近年来,静态的分析方法通常用来检测安卓端的恶意软件。Peiravian等人[12]通过使用权限和API调用作为特征来对每个应用程序进行表示,使用基于人工智能技术的方法来检测恶意安卓应用程序。这一方法的好处在于它不包括对任何系统的动态追踪,而是仅仅使用静态分析。作者强调该方法可以推广到所有移动端APP,并可用于未知APK的识别和分类。

2.2 动态的检测方法

在动态分析中,通过分析程序运行状态中的信息(如API调用序列)来识别恶意软件。与静态分析相比,动态分析具有较高的精度,但检测成本较高。

Bayer等人[13]提出了一种可以根据恶意二进制文件的行为,有效地、自动地对大量恶意二进制文件进行聚类的恶意软件检测方法。结果表明,这种技术能够识别和分组行为相似的恶意软件程序,并取得了较好的精度。几年后,Huang等人[14]提出了一种用于动态恶意软件分类的多任务深度学习架构,在对恶意软件和正常软件进行二分类的基础上,进一步进行恶意软件的家族分类。他们从恶意和正常软件的动态分析中提取数据,在450万个文件上进行了训练,并在200万个文件的测试集上进行了测试,在训练规模上取得较大突破,最终在将二分类错误率降低到0.358%,同时将恶意软件族分类错误率降低至2.94%。
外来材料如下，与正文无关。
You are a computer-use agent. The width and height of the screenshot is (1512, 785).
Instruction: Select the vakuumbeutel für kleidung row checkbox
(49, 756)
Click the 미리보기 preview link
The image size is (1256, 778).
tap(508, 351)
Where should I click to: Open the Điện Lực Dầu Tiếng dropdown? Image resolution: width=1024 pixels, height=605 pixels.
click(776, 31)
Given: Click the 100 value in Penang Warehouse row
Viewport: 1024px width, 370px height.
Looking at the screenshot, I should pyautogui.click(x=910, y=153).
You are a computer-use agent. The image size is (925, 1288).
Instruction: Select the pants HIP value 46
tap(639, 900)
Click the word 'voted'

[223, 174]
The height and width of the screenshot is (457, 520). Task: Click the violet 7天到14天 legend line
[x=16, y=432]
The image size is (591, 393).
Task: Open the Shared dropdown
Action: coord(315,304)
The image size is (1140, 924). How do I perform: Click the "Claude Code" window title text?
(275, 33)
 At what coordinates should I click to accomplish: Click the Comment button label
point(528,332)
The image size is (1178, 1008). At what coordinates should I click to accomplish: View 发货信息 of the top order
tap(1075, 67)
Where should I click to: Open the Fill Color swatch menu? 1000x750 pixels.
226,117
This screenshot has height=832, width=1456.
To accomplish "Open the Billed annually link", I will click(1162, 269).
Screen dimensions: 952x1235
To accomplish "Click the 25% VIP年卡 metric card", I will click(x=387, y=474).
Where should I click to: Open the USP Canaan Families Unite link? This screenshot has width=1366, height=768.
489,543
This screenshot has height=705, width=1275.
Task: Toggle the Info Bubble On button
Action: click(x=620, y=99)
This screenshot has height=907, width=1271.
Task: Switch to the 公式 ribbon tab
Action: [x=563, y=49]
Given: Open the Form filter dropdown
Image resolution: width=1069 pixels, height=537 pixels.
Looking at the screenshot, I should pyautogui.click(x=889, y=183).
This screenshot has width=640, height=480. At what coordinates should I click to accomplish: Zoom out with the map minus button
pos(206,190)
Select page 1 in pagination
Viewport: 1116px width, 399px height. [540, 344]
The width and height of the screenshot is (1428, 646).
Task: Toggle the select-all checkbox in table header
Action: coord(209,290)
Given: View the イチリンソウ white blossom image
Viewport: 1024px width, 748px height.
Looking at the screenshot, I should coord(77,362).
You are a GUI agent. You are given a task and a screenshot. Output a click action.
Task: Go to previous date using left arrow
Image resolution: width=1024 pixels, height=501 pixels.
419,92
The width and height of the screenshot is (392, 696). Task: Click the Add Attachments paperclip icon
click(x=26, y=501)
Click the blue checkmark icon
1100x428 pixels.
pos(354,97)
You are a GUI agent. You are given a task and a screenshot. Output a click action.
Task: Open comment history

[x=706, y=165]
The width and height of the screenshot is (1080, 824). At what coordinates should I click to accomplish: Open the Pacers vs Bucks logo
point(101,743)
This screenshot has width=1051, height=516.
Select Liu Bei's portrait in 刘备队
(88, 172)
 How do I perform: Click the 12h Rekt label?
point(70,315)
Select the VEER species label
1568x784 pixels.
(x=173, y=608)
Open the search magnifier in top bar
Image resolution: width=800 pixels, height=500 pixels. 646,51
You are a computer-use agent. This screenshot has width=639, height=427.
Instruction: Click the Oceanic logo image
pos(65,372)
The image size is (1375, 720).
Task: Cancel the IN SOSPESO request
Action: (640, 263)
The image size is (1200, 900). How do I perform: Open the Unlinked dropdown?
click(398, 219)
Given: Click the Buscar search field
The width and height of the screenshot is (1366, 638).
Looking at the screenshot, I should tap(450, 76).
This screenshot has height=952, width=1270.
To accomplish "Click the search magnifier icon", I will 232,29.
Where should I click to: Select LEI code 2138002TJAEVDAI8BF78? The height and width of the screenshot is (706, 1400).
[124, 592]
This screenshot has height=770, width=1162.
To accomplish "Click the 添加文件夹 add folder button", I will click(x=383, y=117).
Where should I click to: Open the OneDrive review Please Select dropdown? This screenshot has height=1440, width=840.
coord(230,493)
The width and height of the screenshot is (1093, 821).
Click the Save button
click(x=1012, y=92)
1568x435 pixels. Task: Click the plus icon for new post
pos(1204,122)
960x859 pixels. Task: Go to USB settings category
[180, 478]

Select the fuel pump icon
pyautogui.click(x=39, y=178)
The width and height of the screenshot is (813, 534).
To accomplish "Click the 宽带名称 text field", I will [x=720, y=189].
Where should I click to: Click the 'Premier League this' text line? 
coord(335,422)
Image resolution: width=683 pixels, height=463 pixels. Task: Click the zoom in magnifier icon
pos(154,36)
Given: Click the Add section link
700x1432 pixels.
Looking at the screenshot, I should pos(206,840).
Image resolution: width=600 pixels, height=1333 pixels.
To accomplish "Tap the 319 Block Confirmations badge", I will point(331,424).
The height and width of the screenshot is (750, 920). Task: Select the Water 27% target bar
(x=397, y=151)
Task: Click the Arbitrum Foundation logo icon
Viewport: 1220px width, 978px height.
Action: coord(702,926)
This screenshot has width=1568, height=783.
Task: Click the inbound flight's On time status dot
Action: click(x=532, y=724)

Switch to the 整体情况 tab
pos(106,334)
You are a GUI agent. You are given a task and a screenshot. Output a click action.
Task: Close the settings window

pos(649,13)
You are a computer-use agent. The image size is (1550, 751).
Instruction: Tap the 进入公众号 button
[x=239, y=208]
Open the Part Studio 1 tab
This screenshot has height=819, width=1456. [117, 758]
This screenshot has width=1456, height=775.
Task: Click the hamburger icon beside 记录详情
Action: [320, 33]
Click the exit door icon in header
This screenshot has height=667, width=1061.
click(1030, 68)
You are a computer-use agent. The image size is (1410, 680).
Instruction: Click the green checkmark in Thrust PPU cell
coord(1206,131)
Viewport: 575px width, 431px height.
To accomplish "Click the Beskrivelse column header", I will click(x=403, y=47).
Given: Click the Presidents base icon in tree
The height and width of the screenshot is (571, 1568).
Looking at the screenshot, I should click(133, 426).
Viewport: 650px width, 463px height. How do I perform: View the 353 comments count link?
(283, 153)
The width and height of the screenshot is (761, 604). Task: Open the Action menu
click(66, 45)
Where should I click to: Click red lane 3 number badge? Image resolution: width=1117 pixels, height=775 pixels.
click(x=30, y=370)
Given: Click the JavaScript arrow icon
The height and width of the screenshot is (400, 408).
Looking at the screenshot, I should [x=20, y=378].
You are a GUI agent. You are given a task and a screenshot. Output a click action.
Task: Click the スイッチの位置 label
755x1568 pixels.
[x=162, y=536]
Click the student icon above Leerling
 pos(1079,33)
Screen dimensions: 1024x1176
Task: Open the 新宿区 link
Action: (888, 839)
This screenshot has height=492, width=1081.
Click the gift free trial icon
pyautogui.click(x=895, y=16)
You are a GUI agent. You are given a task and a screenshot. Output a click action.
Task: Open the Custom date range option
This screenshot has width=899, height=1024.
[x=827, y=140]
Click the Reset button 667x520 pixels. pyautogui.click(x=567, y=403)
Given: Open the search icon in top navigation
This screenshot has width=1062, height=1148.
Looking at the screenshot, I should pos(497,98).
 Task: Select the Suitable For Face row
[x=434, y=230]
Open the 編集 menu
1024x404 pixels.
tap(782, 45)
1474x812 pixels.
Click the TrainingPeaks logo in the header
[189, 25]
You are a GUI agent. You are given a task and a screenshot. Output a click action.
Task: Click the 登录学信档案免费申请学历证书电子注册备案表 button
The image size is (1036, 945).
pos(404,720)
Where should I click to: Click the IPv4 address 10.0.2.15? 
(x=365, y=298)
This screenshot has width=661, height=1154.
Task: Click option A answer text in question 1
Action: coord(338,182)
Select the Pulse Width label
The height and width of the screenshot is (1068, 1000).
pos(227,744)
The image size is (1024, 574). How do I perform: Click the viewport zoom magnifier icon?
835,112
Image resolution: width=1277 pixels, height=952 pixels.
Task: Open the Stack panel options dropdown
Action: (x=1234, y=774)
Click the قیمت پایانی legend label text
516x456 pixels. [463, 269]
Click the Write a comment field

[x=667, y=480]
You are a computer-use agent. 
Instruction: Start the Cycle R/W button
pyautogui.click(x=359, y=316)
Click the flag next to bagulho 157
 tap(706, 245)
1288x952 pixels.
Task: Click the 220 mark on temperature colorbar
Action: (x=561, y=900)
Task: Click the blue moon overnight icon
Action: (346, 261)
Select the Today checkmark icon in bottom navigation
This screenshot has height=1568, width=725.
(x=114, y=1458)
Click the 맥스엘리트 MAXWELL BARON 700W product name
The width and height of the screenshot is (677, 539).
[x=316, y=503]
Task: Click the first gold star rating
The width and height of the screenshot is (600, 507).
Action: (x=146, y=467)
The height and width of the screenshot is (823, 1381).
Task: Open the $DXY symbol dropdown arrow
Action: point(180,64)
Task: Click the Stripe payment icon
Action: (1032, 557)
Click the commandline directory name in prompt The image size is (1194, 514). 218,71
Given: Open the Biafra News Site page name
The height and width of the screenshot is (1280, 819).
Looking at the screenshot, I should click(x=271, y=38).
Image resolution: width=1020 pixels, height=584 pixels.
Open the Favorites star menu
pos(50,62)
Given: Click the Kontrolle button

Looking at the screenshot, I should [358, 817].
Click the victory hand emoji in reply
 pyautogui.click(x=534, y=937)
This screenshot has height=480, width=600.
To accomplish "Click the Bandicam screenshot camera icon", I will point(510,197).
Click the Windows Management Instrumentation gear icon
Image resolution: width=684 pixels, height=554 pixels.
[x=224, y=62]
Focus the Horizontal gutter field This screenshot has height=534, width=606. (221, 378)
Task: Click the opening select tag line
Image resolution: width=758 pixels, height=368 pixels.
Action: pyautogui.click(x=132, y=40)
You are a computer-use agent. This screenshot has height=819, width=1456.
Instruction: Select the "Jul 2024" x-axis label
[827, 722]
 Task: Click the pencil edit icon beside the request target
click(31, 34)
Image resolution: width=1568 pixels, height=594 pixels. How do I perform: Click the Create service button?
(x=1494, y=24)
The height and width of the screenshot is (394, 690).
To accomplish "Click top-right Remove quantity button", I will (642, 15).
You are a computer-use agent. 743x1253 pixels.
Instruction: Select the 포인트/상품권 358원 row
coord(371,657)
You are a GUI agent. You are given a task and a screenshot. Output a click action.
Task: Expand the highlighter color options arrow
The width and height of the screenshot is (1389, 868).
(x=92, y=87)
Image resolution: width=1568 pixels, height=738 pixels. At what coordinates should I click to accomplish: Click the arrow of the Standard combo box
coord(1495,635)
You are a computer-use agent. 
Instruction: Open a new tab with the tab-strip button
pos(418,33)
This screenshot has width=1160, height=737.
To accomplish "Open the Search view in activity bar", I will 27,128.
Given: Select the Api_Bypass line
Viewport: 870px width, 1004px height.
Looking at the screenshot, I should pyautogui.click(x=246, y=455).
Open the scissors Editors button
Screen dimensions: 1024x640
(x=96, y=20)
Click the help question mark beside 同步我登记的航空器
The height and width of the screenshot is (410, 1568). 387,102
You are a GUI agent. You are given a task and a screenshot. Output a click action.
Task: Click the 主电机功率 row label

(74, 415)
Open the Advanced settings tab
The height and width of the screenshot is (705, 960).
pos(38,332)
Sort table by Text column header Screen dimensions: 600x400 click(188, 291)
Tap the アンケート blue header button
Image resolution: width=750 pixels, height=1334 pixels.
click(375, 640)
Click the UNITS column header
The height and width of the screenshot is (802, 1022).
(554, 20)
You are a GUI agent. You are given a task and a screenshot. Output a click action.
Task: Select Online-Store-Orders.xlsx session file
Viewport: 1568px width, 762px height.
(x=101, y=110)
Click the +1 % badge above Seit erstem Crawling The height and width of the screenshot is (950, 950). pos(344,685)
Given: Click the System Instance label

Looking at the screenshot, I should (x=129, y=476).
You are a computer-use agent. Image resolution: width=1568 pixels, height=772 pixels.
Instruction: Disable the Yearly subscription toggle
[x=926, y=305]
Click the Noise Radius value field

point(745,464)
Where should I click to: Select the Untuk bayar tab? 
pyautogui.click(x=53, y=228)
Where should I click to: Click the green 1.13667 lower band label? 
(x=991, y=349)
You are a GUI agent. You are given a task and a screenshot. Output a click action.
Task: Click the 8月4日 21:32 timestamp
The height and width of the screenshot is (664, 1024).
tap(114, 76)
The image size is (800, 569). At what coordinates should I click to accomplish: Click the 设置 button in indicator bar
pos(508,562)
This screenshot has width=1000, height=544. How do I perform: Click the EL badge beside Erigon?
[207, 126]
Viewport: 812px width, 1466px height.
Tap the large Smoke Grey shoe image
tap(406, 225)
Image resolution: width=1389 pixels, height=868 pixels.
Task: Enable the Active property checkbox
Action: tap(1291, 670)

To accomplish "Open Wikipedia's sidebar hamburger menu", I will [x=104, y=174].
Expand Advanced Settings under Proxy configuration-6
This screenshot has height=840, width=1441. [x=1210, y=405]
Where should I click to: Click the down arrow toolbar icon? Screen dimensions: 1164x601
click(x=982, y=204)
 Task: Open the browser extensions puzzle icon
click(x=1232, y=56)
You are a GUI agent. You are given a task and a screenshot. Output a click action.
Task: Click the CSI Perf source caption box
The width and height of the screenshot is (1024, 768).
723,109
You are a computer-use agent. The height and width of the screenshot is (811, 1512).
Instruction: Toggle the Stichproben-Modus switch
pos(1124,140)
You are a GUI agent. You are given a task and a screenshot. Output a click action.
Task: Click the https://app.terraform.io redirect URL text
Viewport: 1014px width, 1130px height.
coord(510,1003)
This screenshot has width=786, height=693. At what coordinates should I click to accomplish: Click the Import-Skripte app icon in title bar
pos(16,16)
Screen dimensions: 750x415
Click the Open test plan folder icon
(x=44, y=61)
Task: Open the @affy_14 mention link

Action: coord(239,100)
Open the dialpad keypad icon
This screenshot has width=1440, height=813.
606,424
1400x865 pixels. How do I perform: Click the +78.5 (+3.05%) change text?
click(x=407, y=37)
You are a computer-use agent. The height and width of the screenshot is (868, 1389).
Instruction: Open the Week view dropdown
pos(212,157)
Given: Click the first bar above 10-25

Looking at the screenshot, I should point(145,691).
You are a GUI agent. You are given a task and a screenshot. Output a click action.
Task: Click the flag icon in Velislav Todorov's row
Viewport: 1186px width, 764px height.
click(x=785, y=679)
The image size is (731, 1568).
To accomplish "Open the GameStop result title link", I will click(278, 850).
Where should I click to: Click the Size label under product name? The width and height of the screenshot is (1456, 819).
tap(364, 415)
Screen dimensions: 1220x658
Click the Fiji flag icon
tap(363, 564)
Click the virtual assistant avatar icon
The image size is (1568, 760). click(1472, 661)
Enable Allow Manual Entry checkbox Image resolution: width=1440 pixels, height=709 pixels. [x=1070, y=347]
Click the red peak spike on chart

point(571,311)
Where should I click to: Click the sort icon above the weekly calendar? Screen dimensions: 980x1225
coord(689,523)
Kim等人[15]利用恶意软件的行为序列(API调用序列)和多序列比对(MSA)算法对恶意软件进行检测,作者强调,该方法能够有效检测使用了混淆、打包、反虚拟化、反仿真、封装等多种规避技术的恶意软件,并实现了较高的准确率。Sethi等人[16]利用Cuckoo沙箱对恶意软件进行动态分析,在一个隔离环境中执行恶意软件,并根据执行过程中的系统活动生成分析报告。然后采用不同的机器学习算法来实现精确的检测和分类,并通过他们的框架取得了较好的实验效果。此外,作者还提出了一个特征提取和选择模块,该模块从动态分析生成的报告中提取特征,并选择最重要的特征,在确保高精度的同时保重最小的计算成本。Jeon等人[17]将研究的视角放在物联网(IoT)中,针对物联网的恶意软件检测工作,提出了一种IoT恶意软件检测的动态分析方法(DAIMD),对云环境下的物联网恶意软件进行动态分析,提取内存、网络、虚拟文件系统、进程、系统调用等相关行为。作者构建了一种基于操作码序列的卷积循环神经网络,将一个很长的操作码序列转换成一个相对较短的压缩序列。然后利用动态循环神经网络分类器进行预测。

3 恶意软件同源性检测方法研究

将可视化技术与深度学习相结合并应用于恶意软件同源性检测的方法继承了传统的恶意软件检测技术的优点,同时更加高效。可视化技术的可行性在于,大多数恶意软件的变体通常是通过使用自动化技术生成的,这些变种的二进制代码存在一些共通之处,研究者利用这一点将恶意软件的检测问题转化到图像的识别问题,将软件的同源性转化到图像的相似性[18]。

3.1 数据来源

所使用的实验数据来自BIG2015数据集。BIG 2015恶意软件数据集是一个真实的恶意软件数据集,由Kaggle官方平台在2015年的恶意软件分类竞赛中所提供,其中包含了来自9个恶意软件家族的共计10868个恶意软件样本,每一个样本包含一个纯净字节码文件(Bytes文件)和一个汇编程序源文件(Asm文件),且均已被标记。其具体信息如表1所示。

表1 BIG 2015恶意软件数据集描述

3.2 恶意软件的可视化方法

为了将恶意软件样本转化为图像,将一段恶意代码以8位无符号整数读取并转化为二维数组,每8位都映射到一个范围为[0,255](0:黑色,255:白色)的像素,将整个恶意软件样本进行以上处理,并对小于图像尺寸的样本进行填充,对大于图像尺寸的样本进行裁剪。所使用的图像大小为224*224*3的RGB彩图,其所包含的恶意软件代码段大小为147KB。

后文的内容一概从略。